- Born: 1971 or 1972 (age 53–54)
- Other name: Timothy David
- Occupation: Filmmaker
- Years active: 1999–present
- Known for: Co-founder of Piro production company
- Notable work: Farmed and Dangerous (2014)

= Tim Piper =

Australian writer and director

Timothy David (born Timothy David Piper, ), is an Australian writer and director. He is known for directing many television commercials, including Dove's 2008 "Evolution" ad, as well as Farmed and Dangerous, a four-part webisode comedy series released in 2014 for Chipotle Mexican Grill. His debut feature film is Kangaroo Island, which premiered at the Adelaide Film Festival on 3 November 2024.

==Early life==
Timothy David Piper was born in South Australia in. He grew up in Adelaide.

Piper left Australia in 2004.

==Career==
===Advertising===
Piper was responsible for creating the gecko character for Bridgestone Australia around 1999, animated by James Neale and used until 2022. The character underwent a makeover by Cirkus Animation in 2023.

Working for Ogilvy & Mather in Toronto, Canada, Piper wrote and co-directed (with Yael Staav) Dove's "Evolution" television commercial. This was part of Dove's "Campaign for Real Beauty", which Piper had helped to develop with creative director Janet Kestin. This was a kind of "meta-marketing" campaign that aimed to show tricks used by advertisers, and to raise women's self-esteem when it was revealed that photos of women did not represent reality.

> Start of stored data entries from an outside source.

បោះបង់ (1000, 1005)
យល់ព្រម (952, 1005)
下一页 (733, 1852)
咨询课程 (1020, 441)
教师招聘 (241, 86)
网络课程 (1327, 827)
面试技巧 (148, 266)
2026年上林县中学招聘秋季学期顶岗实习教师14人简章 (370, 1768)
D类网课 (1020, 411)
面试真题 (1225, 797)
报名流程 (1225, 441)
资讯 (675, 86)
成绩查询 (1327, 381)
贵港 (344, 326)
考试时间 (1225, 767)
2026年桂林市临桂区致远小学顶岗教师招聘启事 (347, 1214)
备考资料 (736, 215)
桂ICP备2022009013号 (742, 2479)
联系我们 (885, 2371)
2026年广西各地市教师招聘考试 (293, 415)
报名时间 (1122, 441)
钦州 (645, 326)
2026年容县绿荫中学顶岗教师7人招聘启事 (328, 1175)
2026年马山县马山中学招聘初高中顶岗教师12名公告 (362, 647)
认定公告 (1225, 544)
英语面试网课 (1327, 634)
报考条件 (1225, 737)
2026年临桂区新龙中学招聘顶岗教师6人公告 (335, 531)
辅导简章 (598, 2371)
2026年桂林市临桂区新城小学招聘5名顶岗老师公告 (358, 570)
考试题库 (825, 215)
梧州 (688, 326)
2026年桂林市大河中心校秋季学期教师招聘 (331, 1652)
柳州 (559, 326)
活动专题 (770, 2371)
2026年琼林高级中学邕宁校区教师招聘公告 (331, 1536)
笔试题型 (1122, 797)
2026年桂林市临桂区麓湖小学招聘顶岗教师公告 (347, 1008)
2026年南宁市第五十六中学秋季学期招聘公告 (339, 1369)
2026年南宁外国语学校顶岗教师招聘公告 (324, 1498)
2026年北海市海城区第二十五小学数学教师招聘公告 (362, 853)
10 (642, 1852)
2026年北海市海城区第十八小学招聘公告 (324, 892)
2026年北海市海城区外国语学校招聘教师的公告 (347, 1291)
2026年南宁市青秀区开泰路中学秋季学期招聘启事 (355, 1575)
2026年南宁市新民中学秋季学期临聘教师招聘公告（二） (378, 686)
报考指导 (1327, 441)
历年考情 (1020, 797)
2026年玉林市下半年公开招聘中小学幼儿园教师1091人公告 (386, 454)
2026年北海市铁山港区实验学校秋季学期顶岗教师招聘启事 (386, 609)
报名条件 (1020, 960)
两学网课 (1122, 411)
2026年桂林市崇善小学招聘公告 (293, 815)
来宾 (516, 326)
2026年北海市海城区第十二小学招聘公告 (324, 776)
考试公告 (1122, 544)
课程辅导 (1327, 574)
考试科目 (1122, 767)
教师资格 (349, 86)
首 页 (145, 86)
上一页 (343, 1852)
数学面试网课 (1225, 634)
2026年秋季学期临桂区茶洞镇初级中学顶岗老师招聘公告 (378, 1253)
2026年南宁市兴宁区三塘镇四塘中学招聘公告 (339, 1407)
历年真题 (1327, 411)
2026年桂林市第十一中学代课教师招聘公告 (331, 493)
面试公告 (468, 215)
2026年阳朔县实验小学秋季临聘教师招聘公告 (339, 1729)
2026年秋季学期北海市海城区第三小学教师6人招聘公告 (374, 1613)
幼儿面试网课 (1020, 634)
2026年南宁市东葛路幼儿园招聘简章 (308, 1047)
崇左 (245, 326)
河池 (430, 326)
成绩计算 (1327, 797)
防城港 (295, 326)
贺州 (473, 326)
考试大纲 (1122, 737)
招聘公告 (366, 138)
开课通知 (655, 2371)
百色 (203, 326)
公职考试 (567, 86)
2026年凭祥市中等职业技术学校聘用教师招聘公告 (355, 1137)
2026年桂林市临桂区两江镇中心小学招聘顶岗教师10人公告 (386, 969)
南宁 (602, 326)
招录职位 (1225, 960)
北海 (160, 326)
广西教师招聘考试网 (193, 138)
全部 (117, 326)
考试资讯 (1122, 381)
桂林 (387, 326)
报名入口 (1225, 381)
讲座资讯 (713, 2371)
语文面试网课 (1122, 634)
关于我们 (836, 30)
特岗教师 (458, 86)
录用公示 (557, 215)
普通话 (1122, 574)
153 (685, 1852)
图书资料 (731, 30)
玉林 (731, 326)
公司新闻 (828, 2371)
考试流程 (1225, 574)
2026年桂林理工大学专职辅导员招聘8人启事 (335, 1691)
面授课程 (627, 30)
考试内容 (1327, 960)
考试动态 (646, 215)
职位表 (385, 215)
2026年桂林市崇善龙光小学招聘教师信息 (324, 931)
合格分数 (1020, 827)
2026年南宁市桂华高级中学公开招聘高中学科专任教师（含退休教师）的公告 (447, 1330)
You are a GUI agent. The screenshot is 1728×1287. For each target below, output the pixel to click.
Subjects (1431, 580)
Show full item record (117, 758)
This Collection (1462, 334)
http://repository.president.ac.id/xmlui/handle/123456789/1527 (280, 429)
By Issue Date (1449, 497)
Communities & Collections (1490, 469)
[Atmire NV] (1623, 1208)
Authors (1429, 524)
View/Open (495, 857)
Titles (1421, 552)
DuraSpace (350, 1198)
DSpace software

He also produced another ad for Dove, called Onslaught, and a short for Becel margarine, Broken Escalator.

Among other commercials created with Ogilvy and Mather, Piper was a co-writer on the award-winning advertising campaign for "Diamond Shreddies" in Canada in 2008. The ad won the Grand Clio and Cannes awards.

===Video, TV, and webseries===
In 2013 he gained widespread attention for creating a viral video showing his wife, actress Sally Gifford Piper as a model, having her appearance radically transformed by photoshopping.

In 2014, Piper and Daniel M. Rosenberg worked to create, write, and produce Farmed and Dangerous, a four-part webisode comedy series for Chipotle Mexican Grill, in which his wife also appeared.

He was executive producer on the sitcom Odd Mom Out for Bravo, which ran for three seasons from 2015 to 2017.

===Feature film===
Under the name Timothy David, his debut feature film is a family drama, Kangaroo Island, which had its world premiere on the closing night of the Adelaide Film Festival on 3 November 2024. It was written by his wife Sally Gifford, and co-produced by Piper/David and Daniel Rosenberg, among others. It stars Rebecca Breeds, Adelaide Clemens, Erik Thomson, and Joel Jackson. Filming took place on Kangaroo Island, South Australia. The film won Best Australian Director in the London Director Awards, and earned four nominations in the 2026 Film Critics Circle of Australia awards, including Best Picture.

==Piro==
Piper and American producer Daniel M. Rosenberg, who developed and executive produced Spike Lee's 2006 film Inside Man, co-founded the film production company Piro in New York. The company produces most of their commercial work.

==Accolades==
Piper has won several advertising industry awards, including a Grand Clio and other Clio Awards; two Grand Prix in the Cannes Lions International Festival of Creativity; and D&AD Pencils.

In 2008, after the success of Dove's Evolution, Time magazine listed Piper as a finalist on its Time 100 list.

Creativity magazine listed Piper as one of the World's Top 50 Creative Thinkers, and made Time included him in their Top 200 Most Influential People in the World.

The New York Times reported third-party research showing that Farmed and Dangerous was more influential in changing audience behavior than 98 percent of films and TV shows of recent years that were made to have social impact (including An Inconvenient Truth and other well-known films).

==Personal life==
Piper lived in New York City from around 2004. He married Canadian actress Sally Gifford, and they have two children. In 2016, they bought a holiday house on Kangaroo Island. They are both dual citizens.

The couple move between Australia and the US, and as of October 2024 David is still co-owner of Piro. They sold their apartment in New York when they moved to Australia for a year to make Kangaroo Island, and have found life in South Australia attractive for bringing up their young children.